▶ [Problems and tasks]:
**A)** Rewrite the part of the park climate-change vulnerability passage that opens with the words containing "The results provide" and closes with "at other parks.", putting "basis" in place of "foundation".
**B)** Write the next part of the passage on park climate-change vulnerability assessments, picking up right after its final sentence.

Despite the significant climate-change vulnerabilities facing parks, relatively few have site- or resource-specific CCVAs targeting their major management decisions (Peek et al. 2022, Michalak et al. 2021).
The Wrangell-St. Elias RSS considered a broad suite of priority resources and associated resource components—more than 50 in all—and conducted a (qualitative) CCVA for each. For each resource target, the SMEs drew on their knowledge and experience regarding the target’s sensitivities to identify the potential implications for that resource under each climate future. For some targets, like glacial rivers, the implications were similar in nature and direction under each climate future, but differed in magnitude of impact (Table 2). For others, like sockeye salmon, the uncertainty regarding potential impacts on freshwater rearing populations was so great as to mask potential differences between scenarios. For example, under each scenario, while rearing conditions are expected to improve, population variability is expected to increase (Runyon et al. in press). The park is reviewing these critical uncertainties to identify priority research and monitoring needs.
The results provide an assessment of critical vulnerabilities for each resource target and help inform priorities for further scoping (Table 2, excerpts from Runyon et al. in press). While finer details of exposure and, perhaps, resource sensitivity, may differ from park to park, the RSS provides a broad foundation for use in CCVAs at other parks.
Climate Scenario 1 (warm, wet summers, more snow) |
Climate Scenario 2 (dry summers and falls, early snow melt) |
Climate Scenario 3 (hot summer, mild winter, rainy) |
|
---|---|---|---|
Hydrology—glacial rivers |
|
|
|
Riverine archeology | Sites degraded or destroyed due to more flooding causing direct erosion and flood-driven human land use changes. | Sites degraded or destroyed due to more landslides (post-wildfires), more erosion (from flooding), and wildfire-driven human land use changes. | Sites severely degraded or destroyed due to erosion from flooding and wildfires and flood-driven human land use changes. |
Coastal archeology | Reduced site integrity due to possible saltwater intrusion and likely flooding. Site inundation due to more coastal change. |
Reduced site integrity due to likely saltwater intrusion and flooding. Site inundation due to dramatic coastal change. | Reduced site integrity due to saltwater intrusion and flooding. Greatly increased site inundation due to dramatic coastal change. |
A key tenet of the NPS Climate Change Response Strategy Update (NPS in press) is that all employees have a role in incorporating climate change into their realm of park operations and planning. This requires a basic level of climate change literacy, which the NPS CCRP supports through the development of training plans, content delivery, outcomes evaluation, and coordination across bureaus in the Department of the Interior. Training is also available through the National Conservation Training Center and other sources. The Department of the Interior is currently coordinating workforce literacy curricula across bureaus (contact CCRP for details).

▶ [Information provided]:
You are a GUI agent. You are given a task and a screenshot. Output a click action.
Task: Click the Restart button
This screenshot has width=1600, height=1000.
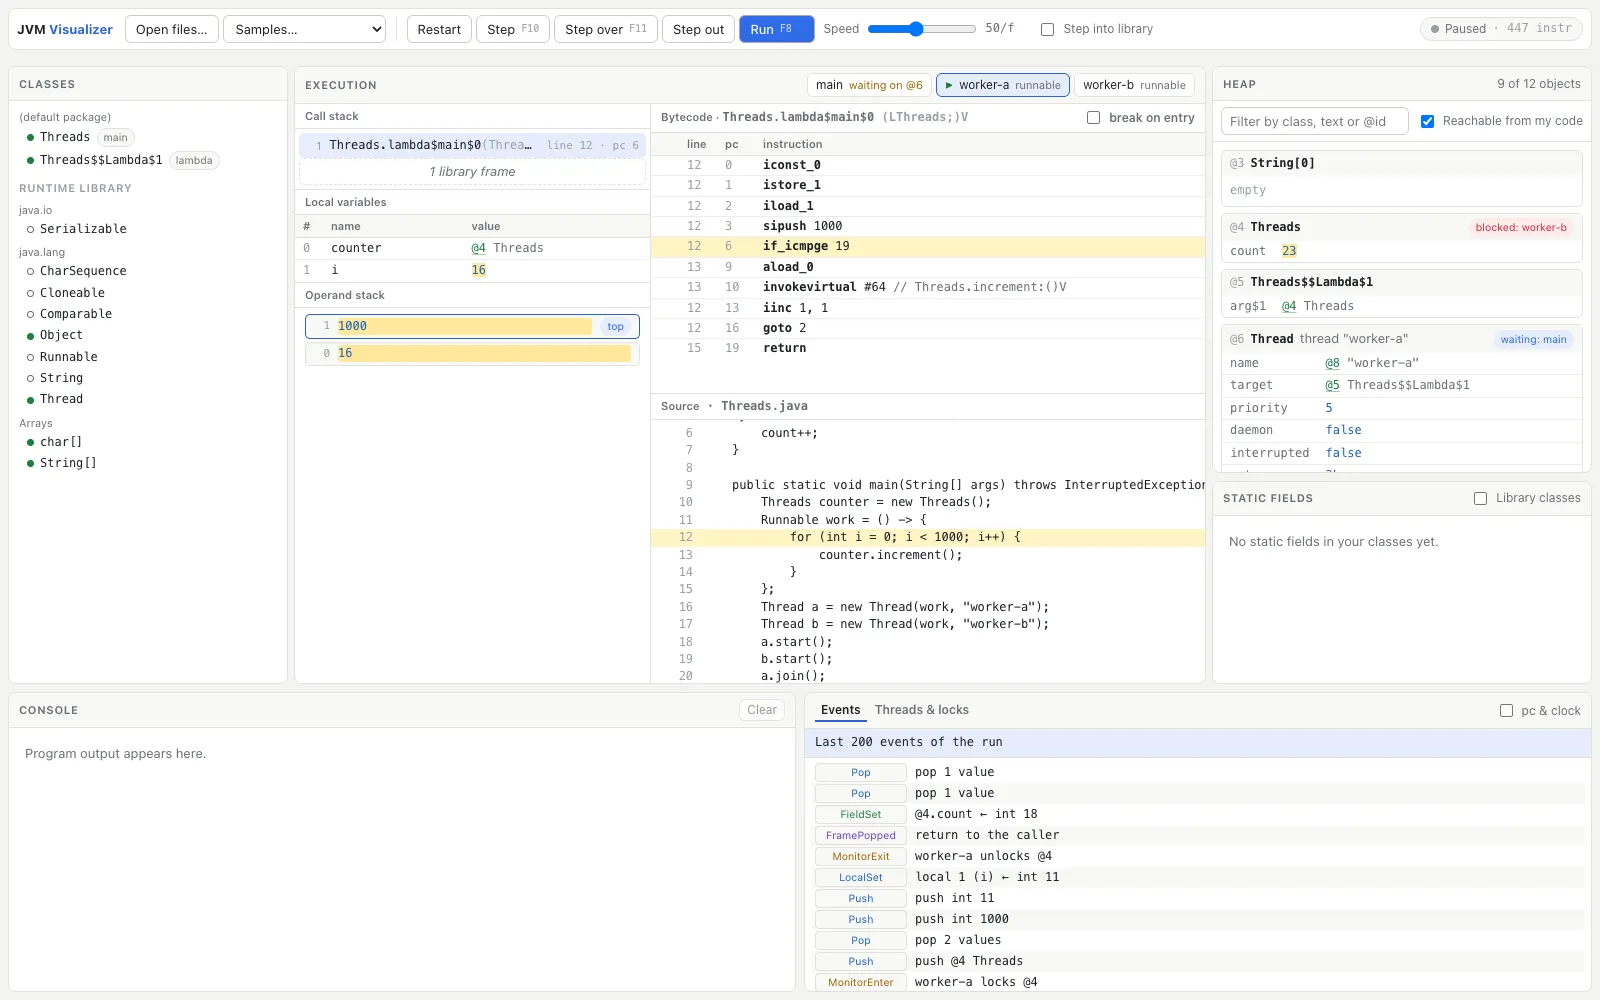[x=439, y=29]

▶ [The replies]:
**A)**
The results provide an assessment of critical vulnerabilities for each resource target and help inform priorities for further scoping (Table 2, excerpts from Runyon et al. in press). While finer details of exposure and, perhaps, resource sensitivity, may differ from park to park, the RSS provides a broad basis for use in CCVAs at other parks.

**B)**
The 2016 NPS Workforce Climate Change Literacy Needs Assessment and Training Strategy provides a service-wide blueprint for cultivating a climate-capable workforce. The strategy informs training for specific occupational categories and investments in future curricula. The CCRP offers a blended portfolio of formal and informal learning opportunities targeting NPS employees across occupational series (NPS 2016a). Many of the formal training modules are free and available on demand for self-paced learning.
After determining the most important climate change vulnerabilities associated with a management issue, the next step is to decide whether, when, and what adaptation actions may be beneficial to prevent or mitigate potential impacts. The report Resist-Accept-Direct (RAD)—A Decision Framework for the 21st Century Natural Resource Manager (Schuurman et al. 2020, see also Schuurman et al. 2022) frames the suite of management goals available when responding to ecosystems facing potential rapid, irreversible ecological change. The framework encourages natural resource managers to consider strategic, forward-looking goals rather than just maintain management goals based on past conditions. There are only three RAD options:
The options differ in if and how managers intentionally intervene to shape the trajectory of ecosystem change. Where and when they do decide to intervene, managers can choose preferred ecological outcomes that vary from return to a historical benchmark to persistence of existing (non-historical) conditions or emergence of conditions for which there may be no local precedent. Note that for most natural resources, maintaining either historical or current conditions will be increasingly costly and over time may become infeasible.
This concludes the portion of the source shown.